[Records from a dataset]

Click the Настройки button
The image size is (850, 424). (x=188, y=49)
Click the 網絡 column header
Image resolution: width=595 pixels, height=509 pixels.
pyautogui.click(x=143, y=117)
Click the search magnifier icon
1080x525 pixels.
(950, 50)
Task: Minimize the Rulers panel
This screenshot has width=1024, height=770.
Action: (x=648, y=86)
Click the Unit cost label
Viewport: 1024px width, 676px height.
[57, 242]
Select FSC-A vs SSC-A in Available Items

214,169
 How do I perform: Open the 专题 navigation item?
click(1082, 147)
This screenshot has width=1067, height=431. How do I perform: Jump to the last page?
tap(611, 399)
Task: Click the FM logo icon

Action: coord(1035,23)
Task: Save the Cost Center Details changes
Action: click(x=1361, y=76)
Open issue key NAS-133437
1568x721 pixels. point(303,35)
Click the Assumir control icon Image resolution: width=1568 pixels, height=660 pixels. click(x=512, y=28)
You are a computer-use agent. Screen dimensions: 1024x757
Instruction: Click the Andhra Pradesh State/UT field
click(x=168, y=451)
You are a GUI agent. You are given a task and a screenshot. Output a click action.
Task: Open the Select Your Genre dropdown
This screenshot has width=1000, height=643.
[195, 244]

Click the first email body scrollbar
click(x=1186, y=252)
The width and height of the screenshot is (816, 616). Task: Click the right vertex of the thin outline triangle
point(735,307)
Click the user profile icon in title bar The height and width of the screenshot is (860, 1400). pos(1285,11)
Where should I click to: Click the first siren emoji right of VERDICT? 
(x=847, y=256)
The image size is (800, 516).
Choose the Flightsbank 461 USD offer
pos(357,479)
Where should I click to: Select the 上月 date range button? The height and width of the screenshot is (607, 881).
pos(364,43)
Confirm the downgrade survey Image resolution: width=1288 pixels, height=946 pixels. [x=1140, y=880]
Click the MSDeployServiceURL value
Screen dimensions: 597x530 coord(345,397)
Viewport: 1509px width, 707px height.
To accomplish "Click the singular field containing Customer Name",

• ASSIGNED TASK: Return exactly the run of lines that opens with the one containing "This screenshot has width=1024, height=770." and closes with the last line of the records above.

• EXPECTED ANSWER:
This screenshot has width=1024, height=770.
Action: (x=648, y=86)
Click the Unit cost label
Viewport: 1024px width, 676px height.
[57, 242]
Select FSC-A vs SSC-A in Available Items

214,169
 How do I perform: Open the 专题 navigation item?
click(1082, 147)
This screenshot has width=1067, height=431. How do I perform: Jump to the last page?
tap(611, 399)
Task: Click the FM logo icon

Action: coord(1035,23)
Task: Save the Cost Center Details changes
Action: click(x=1361, y=76)
Open issue key NAS-133437
1568x721 pixels. point(303,35)
Click the Assumir control icon Image resolution: width=1568 pixels, height=660 pixels. click(x=512, y=28)
You are a computer-use agent. Screen dimensions: 1024x757
Instruction: Click the Andhra Pradesh State/UT field
click(x=168, y=451)
You are a GUI agent. You are given a task and a screenshot. Output a click action.
Task: Open the Select Your Genre dropdown
This screenshot has width=1000, height=643.
[195, 244]

Click the first email body scrollbar
click(x=1186, y=252)
The width and height of the screenshot is (816, 616). Task: Click the right vertex of the thin outline triangle
point(735,307)
Click the user profile icon in title bar The height and width of the screenshot is (860, 1400). pos(1285,11)
Where should I click to: Click the first siren emoji right of VERDICT? 
(x=847, y=256)
The image size is (800, 516).
Choose the Flightsbank 461 USD offer
pos(357,479)
Where should I click to: Select the 上月 date range button? The height and width of the screenshot is (607, 881).
pos(364,43)
Confirm the downgrade survey Image resolution: width=1288 pixels, height=946 pixels. [x=1140, y=880]
Click the MSDeployServiceURL value
Screen dimensions: 597x530 coord(345,397)
Viewport: 1509px width, 707px height.
To accomplish "Click the singular field containing Customer Name",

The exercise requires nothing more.